▶ _What to produce_
Every entry is to be returned verbatim.

▶ _Extracted information_
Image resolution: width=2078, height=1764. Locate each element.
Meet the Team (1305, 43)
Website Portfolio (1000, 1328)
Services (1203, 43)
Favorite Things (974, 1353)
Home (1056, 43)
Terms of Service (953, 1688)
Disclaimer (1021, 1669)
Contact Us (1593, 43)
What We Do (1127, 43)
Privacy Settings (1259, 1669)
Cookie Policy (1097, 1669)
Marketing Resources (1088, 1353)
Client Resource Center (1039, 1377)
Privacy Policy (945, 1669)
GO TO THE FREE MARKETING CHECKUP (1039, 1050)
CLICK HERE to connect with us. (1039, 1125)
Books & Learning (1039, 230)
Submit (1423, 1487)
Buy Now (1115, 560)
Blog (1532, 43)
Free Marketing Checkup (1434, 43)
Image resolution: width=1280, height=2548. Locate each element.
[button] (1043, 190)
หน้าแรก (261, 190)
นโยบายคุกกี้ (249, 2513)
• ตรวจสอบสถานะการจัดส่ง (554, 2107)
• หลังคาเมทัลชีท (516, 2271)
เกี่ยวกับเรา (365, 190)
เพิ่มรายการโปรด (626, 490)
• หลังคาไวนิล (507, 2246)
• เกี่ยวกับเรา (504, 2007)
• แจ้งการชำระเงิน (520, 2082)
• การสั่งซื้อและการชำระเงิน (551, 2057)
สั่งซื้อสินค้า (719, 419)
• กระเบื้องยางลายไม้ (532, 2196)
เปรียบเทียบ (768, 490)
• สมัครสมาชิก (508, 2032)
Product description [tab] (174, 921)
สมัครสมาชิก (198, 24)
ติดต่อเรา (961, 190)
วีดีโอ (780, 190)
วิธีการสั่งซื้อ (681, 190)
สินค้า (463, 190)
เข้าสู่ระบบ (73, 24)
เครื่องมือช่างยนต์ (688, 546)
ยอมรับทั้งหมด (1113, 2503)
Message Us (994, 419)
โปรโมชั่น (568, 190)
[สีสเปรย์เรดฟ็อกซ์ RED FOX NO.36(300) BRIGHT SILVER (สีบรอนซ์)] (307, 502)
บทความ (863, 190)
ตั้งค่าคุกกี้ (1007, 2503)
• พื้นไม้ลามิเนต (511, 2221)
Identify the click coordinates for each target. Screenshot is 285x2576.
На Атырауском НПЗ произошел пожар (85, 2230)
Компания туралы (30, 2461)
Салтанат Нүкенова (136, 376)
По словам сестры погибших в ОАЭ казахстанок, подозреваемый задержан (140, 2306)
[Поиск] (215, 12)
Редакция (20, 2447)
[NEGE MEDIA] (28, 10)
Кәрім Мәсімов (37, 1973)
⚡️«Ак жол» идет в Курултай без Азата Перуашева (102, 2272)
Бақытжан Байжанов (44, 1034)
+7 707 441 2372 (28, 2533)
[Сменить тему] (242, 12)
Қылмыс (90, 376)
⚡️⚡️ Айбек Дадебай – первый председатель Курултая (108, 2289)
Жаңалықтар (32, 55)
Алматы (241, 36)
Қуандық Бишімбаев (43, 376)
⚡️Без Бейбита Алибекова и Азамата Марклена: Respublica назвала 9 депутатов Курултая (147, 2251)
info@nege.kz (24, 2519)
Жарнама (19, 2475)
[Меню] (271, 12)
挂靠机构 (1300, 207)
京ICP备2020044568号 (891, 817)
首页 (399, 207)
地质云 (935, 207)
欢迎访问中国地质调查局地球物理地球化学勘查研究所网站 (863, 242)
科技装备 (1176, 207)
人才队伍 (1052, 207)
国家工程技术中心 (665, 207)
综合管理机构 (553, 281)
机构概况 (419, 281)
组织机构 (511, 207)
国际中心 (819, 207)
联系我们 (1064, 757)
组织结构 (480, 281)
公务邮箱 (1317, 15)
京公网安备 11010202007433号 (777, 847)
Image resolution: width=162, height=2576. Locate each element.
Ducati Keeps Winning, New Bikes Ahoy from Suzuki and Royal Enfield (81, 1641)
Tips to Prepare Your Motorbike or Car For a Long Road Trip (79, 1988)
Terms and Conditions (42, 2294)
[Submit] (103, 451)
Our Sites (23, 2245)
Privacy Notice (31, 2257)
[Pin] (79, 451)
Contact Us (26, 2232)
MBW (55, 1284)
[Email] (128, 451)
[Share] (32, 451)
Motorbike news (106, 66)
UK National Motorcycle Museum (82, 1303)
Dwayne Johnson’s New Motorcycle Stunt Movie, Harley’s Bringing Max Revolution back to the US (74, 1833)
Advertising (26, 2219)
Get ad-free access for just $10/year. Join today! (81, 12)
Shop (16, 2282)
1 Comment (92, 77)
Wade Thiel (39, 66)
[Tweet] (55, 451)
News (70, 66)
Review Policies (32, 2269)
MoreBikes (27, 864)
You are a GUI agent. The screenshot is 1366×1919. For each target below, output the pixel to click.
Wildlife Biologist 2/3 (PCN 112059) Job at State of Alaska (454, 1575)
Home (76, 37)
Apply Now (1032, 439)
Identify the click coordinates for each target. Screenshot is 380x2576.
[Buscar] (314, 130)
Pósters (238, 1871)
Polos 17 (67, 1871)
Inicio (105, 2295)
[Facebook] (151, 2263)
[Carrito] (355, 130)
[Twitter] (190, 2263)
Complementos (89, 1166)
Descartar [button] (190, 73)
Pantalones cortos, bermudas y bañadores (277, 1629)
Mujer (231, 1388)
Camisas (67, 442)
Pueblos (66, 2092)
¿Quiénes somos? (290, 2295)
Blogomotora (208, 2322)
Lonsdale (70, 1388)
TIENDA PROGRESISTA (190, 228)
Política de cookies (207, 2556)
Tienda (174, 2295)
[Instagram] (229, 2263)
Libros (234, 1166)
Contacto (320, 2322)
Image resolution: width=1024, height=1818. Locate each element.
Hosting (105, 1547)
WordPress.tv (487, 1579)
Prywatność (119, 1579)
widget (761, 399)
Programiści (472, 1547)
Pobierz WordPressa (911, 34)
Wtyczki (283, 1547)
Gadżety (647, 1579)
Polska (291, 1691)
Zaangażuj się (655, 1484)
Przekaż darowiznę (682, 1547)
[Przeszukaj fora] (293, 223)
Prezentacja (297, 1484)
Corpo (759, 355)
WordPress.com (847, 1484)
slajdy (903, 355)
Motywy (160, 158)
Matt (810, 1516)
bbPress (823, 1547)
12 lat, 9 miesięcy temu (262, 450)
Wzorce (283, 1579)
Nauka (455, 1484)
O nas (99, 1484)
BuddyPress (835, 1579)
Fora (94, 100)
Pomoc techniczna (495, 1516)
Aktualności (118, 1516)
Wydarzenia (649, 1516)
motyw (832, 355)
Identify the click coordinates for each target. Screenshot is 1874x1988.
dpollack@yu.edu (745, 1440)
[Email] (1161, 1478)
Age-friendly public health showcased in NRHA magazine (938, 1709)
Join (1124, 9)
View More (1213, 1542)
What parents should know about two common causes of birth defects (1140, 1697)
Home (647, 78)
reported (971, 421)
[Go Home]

▶ _Result for this task_
Image resolution: width=2078, height=1764. Locate each element.
Meet the Team (1305, 43)
Website Portfolio (1000, 1328)
Services (1203, 43)
Favorite Things (974, 1353)
Home (1056, 43)
Terms of Service (953, 1688)
Disclaimer (1021, 1669)
Contact Us (1593, 43)
What We Do (1127, 43)
Privacy Settings (1259, 1669)
Cookie Policy (1097, 1669)
Marketing Resources (1088, 1353)
Client Resource Center (1039, 1377)
Privacy Policy (945, 1669)
GO TO THE FREE MARKETING CHECKUP (1039, 1050)
CLICK HERE to connect with us. (1039, 1125)
Books & Learning (1039, 230)
Submit (1423, 1487)
Buy Now (1115, 560)
Blog (1532, 43)
Free Marketing Checkup (1434, 43)
Image resolution: width=1280, height=2548. Locate each element.
[button] (1043, 190)
หน้าแรก (261, 190)
นโยบายคุกกี้ (249, 2513)
• ตรวจสอบสถานะการจัดส่ง (554, 2107)
• หลังคาเมทัลชีท (516, 2271)
เกี่ยวกับเรา (365, 190)
เพิ่มรายการโปรด (626, 490)
• หลังคาไวนิล (507, 2246)
• เกี่ยวกับเรา (504, 2007)
• แจ้งการชำระเงิน (520, 2082)
• การสั่งซื้อและการชำระเงิน (551, 2057)
สั่งซื้อสินค้า (719, 419)
• กระเบื้องยางลายไม้ (532, 2196)
เปรียบเทียบ (768, 490)
• สมัครสมาชิก (508, 2032)
Product description [tab] (174, 921)
สมัครสมาชิก (198, 24)
ติดต่อเรา (961, 190)
วีดีโอ (780, 190)
วิธีการสั่งซื้อ (681, 190)
สินค้า (463, 190)
เข้าสู่ระบบ (73, 24)
เครื่องมือช่างยนต์ (688, 546)
ยอมรับทั้งหมด (1113, 2503)
Message Us (994, 419)
โปรโมชั่น (568, 190)
[สีสเปรย์เรดฟ็อกซ์ RED FOX NO.36(300) BRIGHT SILVER (สีบรอนซ์)] (307, 502)
บทความ (863, 190)
ตั้งค่าคุกกี้ (1007, 2503)
• พื้นไม้ลามิเนต (511, 2221)
Identify the click coordinates for each target. Screenshot is 285x2576.
На Атырауском НПЗ произошел пожар (85, 2230)
Компания туралы (30, 2461)
Салтанат Нүкенова (136, 376)
По словам сестры погибших в ОАЭ казахстанок, подозреваемый задержан (140, 2306)
[Поиск] (215, 12)
Редакция (20, 2447)
[NEGE MEDIA] (28, 10)
Кәрім Мәсімов (37, 1973)
⚡️«Ак жол» идет в Курултай без Азата Перуашева (102, 2272)
Бақытжан Байжанов (44, 1034)
+7 707 441 2372 (28, 2533)
[Сменить тему] (242, 12)
Қылмыс (90, 376)
⚡️⚡️ Айбек Дадебай – первый председатель Курултая (108, 2289)
Жаңалықтар (32, 55)
Алматы (241, 36)
Қуандық Бишімбаев (43, 376)
⚡️Без Бейбита Алибекова и Азамата Марклена: Respublica назвала 9 депутатов Курултая (147, 2251)
info@nege.kz (24, 2519)
Жарнама (19, 2475)
[Меню] (271, 12)
挂靠机构 (1300, 207)
京ICP备2020044568号 (891, 817)
首页 (399, 207)
地质云 (935, 207)
欢迎访问中国地质调查局地球物理地球化学勘查研究所网站 (863, 242)
科技装备 (1176, 207)
人才队伍 (1052, 207)
国家工程技术中心 (665, 207)
综合管理机构 (553, 281)
机构概况 (419, 281)
组织机构 (511, 207)
国际中心 (819, 207)
联系我们 (1064, 757)
组织结构 (480, 281)
公务邮箱 (1317, 15)
京公网安备 11010202007433号 (777, 847)
Image resolution: width=162, height=2576. Locate each element.
Ducati Keeps Winning, New Bikes Ahoy from Suzuki and Royal Enfield (81, 1641)
Tips to Prepare Your Motorbike or Car For a Long Road Trip (79, 1988)
Terms and Conditions (42, 2294)
[Submit] (103, 451)
Our Sites (23, 2245)
Privacy Notice (31, 2257)
[Pin] (79, 451)
Contact Us (26, 2232)
MBW (55, 1284)
[Email] (128, 451)
[Share] (32, 451)
Motorbike news (106, 66)
UK National Motorcycle Museum (82, 1303)
Dwayne Johnson’s New Motorcycle Stunt Movie, Harley’s Bringing Max Revolution back to the US (74, 1833)
Advertising (26, 2219)
Get ad-free access for just $10/year. Join today! (81, 12)
Shop (16, 2282)
1 Comment (92, 77)
Wade Thiel (39, 66)
[Tweet] (55, 451)
News (70, 66)
Review Policies (32, 2269)
MoreBikes (27, 864)
You are a GUI agent. The screenshot is 1366×1919. For each target below, output the pixel to click.
Wildlife Biologist 2/3 (PCN 112059) Job at State of Alaska (454, 1575)
Home (76, 37)
Apply Now (1032, 439)
Identify the click coordinates for each target. Screenshot is 380x2576.
[Buscar] (314, 130)
Pósters (238, 1871)
Polos 17 (67, 1871)
Inicio (105, 2295)
[Facebook] (151, 2263)
[Carrito] (355, 130)
[Twitter] (190, 2263)
Complementos (89, 1166)
Descartar [button] (190, 73)
Pantalones cortos, bermudas y bañadores (277, 1629)
Mujer (231, 1388)
Camisas (67, 442)
Pueblos (66, 2092)
¿Quiénes somos? (290, 2295)
Blogomotora (208, 2322)
Lonsdale (70, 1388)
TIENDA PROGRESISTA (190, 228)
Política de cookies (207, 2556)
Tienda (174, 2295)
[Instagram] (229, 2263)
Libros (234, 1166)
Contacto (320, 2322)
Image resolution: width=1024, height=1818. Locate each element.
Hosting (105, 1547)
WordPress.tv (487, 1579)
Prywatność (119, 1579)
widget (761, 399)
Programiści (472, 1547)
Pobierz WordPressa (911, 34)
Wtyczki (283, 1547)
Gadżety (647, 1579)
Polska (291, 1691)
Zaangażuj się (655, 1484)
Przekaż darowiznę (682, 1547)
[Przeszukaj fora] (293, 223)
Prezentacja (297, 1484)
Corpo (759, 355)
WordPress.com (847, 1484)
slajdy (903, 355)
Motywy (160, 158)
Matt (810, 1516)
bbPress (823, 1547)
12 lat, 9 miesięcy temu (262, 450)
Wzorce (283, 1579)
Nauka (455, 1484)
O nas (99, 1484)
BuddyPress (835, 1579)
Fora (94, 100)
Pomoc techniczna (495, 1516)
Aktualności (118, 1516)
Wydarzenia (649, 1516)
motyw (832, 355)
Identify the click coordinates for each target. Screenshot is 1874x1988.
dpollack@yu.edu (745, 1440)
[Email] (1161, 1478)
Age-friendly public health showcased in NRHA magazine (938, 1709)
Join (1124, 9)
View More (1213, 1542)
What parents should know about two common causes of birth defects (1140, 1697)
Home (647, 78)
reported (971, 421)
[Go Home]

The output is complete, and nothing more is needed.